DATA FOR ANALYSIS =
++++++++++
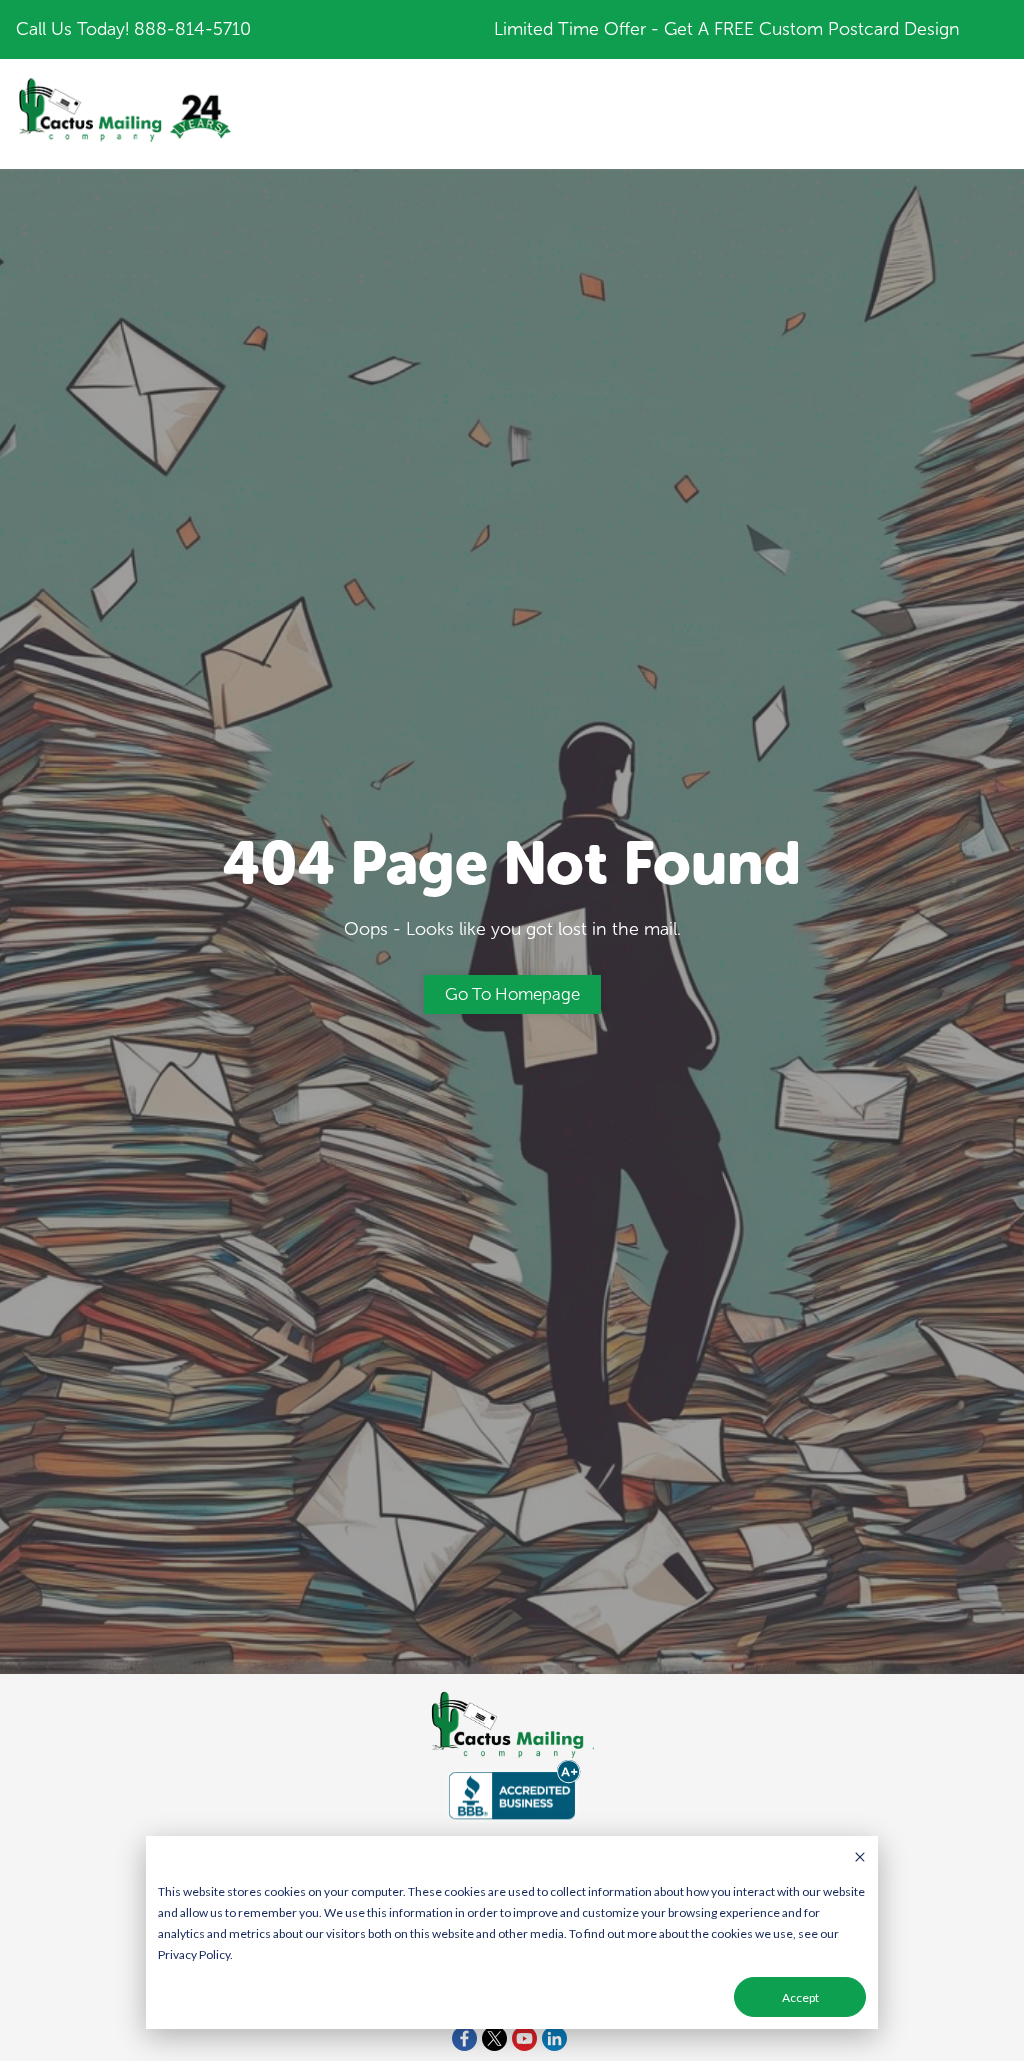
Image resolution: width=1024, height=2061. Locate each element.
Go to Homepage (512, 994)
++++++++++
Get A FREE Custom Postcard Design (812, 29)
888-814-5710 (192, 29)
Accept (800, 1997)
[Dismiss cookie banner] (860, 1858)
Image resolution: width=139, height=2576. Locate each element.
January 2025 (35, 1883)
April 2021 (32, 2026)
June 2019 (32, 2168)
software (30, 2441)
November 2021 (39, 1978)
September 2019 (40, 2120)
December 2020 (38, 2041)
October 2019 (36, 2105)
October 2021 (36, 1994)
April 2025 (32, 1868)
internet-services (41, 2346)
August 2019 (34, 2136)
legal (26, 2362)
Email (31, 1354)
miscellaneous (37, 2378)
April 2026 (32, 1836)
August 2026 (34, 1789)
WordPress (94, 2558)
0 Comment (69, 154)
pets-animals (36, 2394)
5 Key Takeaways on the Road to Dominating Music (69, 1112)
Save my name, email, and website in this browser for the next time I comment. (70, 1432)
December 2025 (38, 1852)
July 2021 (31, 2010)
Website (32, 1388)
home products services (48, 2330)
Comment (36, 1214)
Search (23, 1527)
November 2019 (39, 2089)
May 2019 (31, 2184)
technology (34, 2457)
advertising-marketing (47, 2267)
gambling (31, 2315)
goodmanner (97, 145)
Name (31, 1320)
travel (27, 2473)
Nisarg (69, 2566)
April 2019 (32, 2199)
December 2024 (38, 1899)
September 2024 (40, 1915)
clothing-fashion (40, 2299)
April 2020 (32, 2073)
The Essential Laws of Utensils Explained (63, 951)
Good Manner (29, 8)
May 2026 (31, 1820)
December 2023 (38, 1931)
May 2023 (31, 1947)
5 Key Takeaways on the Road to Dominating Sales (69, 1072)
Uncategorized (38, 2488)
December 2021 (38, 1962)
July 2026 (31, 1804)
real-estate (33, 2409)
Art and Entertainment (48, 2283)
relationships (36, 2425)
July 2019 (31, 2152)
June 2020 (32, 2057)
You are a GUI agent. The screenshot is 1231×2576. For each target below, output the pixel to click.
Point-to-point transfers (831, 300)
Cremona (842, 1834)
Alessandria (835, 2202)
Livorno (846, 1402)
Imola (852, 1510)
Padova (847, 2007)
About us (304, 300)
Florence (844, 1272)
++++++++++
WHAT NEEDS TO BE DONE = Return the span of lines in the data above that opens at the line with "May 2019 (31, 2184)" and closes at the line with "June 2020 (32, 2057)", exactly, ends included, nothing else.

RESPONSE BOX =
May 2019 (31, 2184)
technology (34, 2457)
advertising-marketing (47, 2267)
gambling (31, 2315)
goodmanner (97, 145)
Name (31, 1320)
travel (27, 2473)
Nisarg (69, 2566)
April 2019 (32, 2199)
December 2024 (38, 1899)
September 2024 (40, 1915)
clothing-fashion (40, 2299)
April 2020 (32, 2073)
The Essential Laws of Utensils Explained (63, 951)
Good Manner (29, 8)
May 2026 (31, 1820)
December 2023 (38, 1931)
May 2023 (31, 1947)
5 Key Takeaways on the Road to Dominating Sales (69, 1072)
Uncategorized (38, 2488)
December 2021 (38, 1962)
July 2026 (31, 1804)
real-estate (33, 2409)
Art and Entertainment (48, 2283)
relationships (36, 2425)
July 2019 (31, 2152)
June 2020 (32, 2057)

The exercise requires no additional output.